RECORDS FOR THE EXERCISE:
===============

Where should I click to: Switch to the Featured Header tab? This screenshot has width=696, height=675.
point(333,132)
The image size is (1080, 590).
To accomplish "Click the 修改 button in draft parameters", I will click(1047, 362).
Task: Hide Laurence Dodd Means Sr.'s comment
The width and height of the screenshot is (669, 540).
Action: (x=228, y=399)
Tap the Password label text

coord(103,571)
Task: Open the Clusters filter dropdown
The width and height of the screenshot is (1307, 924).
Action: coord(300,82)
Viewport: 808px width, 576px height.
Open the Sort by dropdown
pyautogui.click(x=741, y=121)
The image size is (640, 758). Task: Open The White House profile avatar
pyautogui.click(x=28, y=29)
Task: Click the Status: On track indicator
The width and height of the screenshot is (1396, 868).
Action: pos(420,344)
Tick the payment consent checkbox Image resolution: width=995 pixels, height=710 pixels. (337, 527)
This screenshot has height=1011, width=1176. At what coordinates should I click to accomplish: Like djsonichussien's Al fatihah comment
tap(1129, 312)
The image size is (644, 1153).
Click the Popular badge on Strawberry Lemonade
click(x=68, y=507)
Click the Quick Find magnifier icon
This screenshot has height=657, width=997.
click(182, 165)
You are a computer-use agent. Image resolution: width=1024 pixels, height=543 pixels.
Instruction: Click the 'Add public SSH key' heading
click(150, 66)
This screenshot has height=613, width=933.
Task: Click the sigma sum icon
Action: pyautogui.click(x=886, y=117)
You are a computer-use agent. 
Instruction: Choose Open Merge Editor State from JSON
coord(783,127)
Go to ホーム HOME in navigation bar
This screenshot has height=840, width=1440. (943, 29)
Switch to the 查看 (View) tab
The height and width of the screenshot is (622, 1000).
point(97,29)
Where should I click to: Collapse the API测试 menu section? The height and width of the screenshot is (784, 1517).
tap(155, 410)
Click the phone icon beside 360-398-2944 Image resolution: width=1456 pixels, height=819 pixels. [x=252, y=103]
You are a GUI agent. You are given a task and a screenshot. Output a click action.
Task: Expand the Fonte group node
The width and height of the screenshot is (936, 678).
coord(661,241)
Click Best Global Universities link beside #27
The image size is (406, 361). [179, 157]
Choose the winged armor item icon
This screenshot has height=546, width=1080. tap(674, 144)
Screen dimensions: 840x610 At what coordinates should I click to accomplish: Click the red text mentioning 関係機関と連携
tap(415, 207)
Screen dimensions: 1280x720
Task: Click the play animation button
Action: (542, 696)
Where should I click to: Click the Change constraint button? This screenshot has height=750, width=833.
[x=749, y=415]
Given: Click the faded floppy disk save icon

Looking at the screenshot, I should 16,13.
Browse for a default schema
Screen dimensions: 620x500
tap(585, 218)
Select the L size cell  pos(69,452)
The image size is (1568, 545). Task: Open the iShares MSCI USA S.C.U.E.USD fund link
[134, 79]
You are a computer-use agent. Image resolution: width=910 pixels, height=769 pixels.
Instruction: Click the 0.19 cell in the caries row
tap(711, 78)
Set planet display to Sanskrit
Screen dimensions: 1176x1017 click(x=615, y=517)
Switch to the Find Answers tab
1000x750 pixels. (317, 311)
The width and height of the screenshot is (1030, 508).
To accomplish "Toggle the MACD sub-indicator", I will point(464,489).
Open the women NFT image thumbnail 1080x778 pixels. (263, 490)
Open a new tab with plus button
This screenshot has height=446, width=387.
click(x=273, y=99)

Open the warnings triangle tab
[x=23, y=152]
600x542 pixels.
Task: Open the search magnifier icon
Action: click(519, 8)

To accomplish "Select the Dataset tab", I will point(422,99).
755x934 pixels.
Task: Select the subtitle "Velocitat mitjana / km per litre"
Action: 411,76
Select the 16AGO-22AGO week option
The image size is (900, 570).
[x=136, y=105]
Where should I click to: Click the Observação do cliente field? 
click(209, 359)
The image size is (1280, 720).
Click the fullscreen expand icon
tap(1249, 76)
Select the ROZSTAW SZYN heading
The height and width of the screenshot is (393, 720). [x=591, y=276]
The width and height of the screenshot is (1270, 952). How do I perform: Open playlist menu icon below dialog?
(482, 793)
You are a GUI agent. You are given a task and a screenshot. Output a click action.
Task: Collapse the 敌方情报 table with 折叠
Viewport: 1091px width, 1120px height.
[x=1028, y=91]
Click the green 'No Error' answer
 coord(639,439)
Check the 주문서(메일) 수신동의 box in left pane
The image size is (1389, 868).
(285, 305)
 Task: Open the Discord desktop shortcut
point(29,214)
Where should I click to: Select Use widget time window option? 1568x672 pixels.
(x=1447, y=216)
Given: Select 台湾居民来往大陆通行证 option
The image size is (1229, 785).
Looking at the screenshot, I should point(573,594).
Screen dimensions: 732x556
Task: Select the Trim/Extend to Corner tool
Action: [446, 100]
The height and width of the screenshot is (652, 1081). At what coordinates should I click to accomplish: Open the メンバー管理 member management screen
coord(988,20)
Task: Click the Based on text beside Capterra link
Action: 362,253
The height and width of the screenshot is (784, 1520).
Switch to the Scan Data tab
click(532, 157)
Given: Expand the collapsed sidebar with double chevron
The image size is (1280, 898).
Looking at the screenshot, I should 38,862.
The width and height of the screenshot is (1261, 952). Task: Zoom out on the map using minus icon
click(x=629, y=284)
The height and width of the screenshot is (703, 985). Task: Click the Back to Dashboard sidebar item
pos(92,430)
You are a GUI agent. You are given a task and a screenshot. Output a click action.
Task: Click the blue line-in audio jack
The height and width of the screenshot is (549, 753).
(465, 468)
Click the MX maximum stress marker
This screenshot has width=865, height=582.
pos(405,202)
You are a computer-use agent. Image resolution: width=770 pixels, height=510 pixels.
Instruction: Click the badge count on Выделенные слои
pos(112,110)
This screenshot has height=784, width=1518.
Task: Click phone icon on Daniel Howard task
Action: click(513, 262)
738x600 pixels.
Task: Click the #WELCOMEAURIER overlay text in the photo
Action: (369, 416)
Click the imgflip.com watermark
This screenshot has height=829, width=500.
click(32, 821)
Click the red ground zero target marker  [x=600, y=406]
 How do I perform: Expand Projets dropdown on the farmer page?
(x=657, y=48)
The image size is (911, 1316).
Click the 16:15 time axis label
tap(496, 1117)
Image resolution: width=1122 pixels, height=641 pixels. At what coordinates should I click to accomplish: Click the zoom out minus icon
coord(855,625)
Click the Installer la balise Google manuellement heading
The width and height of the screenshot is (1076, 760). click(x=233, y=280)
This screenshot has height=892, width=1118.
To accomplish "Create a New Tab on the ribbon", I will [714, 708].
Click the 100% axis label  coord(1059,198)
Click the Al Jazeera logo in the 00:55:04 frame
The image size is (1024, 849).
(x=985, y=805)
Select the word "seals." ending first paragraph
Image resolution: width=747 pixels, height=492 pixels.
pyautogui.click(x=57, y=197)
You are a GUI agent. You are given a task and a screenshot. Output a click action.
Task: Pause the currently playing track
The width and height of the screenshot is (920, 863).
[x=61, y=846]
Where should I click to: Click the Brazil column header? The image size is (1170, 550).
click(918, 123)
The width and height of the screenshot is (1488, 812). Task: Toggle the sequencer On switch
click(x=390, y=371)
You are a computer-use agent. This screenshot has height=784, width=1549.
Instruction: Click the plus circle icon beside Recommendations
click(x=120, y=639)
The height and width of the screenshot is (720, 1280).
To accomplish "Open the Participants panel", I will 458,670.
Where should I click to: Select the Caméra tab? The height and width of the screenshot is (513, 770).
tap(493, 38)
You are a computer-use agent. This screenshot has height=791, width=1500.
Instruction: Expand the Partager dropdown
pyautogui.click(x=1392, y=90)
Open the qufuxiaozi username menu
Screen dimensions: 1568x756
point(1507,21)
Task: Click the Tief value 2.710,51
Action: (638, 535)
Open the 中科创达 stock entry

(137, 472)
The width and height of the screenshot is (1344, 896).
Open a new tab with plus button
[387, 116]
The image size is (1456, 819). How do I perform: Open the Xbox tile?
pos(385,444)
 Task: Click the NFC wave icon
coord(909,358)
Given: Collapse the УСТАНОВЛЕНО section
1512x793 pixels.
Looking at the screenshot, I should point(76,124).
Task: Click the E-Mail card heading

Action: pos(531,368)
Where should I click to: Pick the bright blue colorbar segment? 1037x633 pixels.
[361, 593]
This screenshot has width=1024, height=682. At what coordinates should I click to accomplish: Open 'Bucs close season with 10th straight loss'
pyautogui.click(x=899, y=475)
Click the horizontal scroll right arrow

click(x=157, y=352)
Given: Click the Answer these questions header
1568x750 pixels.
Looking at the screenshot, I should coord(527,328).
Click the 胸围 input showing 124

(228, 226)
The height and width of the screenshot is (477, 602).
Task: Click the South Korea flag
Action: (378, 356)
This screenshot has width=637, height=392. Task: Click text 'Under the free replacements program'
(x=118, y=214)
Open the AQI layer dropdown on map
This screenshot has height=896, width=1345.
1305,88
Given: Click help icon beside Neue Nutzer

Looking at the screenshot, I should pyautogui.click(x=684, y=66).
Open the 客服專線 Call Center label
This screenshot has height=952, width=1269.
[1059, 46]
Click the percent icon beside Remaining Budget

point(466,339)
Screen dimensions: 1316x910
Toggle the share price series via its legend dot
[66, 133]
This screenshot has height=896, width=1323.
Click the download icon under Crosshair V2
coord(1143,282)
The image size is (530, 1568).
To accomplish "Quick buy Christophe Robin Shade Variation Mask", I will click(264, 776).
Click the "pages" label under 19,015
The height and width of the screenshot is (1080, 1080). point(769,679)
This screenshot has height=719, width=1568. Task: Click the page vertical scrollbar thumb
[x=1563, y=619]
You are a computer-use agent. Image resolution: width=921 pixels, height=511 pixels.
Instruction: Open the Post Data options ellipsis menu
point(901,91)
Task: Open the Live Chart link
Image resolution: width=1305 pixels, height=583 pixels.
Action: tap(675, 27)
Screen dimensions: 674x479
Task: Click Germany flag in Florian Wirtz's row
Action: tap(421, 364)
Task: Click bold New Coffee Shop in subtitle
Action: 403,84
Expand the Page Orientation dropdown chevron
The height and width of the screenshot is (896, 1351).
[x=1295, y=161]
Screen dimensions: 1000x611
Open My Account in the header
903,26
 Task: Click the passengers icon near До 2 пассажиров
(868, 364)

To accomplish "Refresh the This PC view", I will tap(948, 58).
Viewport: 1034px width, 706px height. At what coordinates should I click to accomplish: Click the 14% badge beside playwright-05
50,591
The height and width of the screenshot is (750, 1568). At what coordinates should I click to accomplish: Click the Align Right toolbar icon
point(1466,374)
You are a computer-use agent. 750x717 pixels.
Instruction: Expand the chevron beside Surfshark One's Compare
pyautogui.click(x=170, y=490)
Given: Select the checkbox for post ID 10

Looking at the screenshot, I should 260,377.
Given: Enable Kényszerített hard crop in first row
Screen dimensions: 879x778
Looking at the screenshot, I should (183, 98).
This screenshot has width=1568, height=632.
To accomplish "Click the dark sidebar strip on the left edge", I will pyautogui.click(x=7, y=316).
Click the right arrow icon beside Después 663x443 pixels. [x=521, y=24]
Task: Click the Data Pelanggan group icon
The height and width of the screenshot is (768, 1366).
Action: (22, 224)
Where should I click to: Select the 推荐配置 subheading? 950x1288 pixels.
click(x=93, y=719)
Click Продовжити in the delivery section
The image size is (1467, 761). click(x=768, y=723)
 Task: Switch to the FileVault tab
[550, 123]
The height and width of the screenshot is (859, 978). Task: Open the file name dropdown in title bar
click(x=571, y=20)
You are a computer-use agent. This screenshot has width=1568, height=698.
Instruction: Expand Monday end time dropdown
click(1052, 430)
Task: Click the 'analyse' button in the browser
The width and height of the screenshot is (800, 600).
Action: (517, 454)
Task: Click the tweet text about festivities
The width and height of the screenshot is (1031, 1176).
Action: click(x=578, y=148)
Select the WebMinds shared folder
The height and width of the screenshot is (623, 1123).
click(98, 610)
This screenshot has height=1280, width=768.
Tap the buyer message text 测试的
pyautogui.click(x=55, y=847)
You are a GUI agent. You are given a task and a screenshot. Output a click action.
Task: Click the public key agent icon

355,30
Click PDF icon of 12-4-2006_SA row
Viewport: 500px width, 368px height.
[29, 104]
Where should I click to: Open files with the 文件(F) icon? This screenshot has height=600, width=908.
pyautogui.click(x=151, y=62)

===============

TASK DESCRIPTION:
All that is wanted is an exact copy of the lines above from the one with "Viewport: 808px width, 576px height." through the one with "You are a computer-use agent. Image resolution: width=1024", with both ends included.

RESPONSE AREA:
Viewport: 808px width, 576px height.
Open the Sort by dropdown
pyautogui.click(x=741, y=121)
The image size is (640, 758). Task: Open The White House profile avatar
pyautogui.click(x=28, y=29)
Task: Click the Status: On track indicator
The width and height of the screenshot is (1396, 868).
Action: pos(420,344)
Tick the payment consent checkbox Image resolution: width=995 pixels, height=710 pixels. (337, 527)
This screenshot has height=1011, width=1176. At what coordinates should I click to accomplish: Like djsonichussien's Al fatihah comment
tap(1129, 312)
The image size is (644, 1153).
Click the Popular badge on Strawberry Lemonade
click(x=68, y=507)
Click the Quick Find magnifier icon
This screenshot has height=657, width=997.
click(182, 165)
You are a computer-use agent. Image resolution: width=1024 pixels, height=543 pixels.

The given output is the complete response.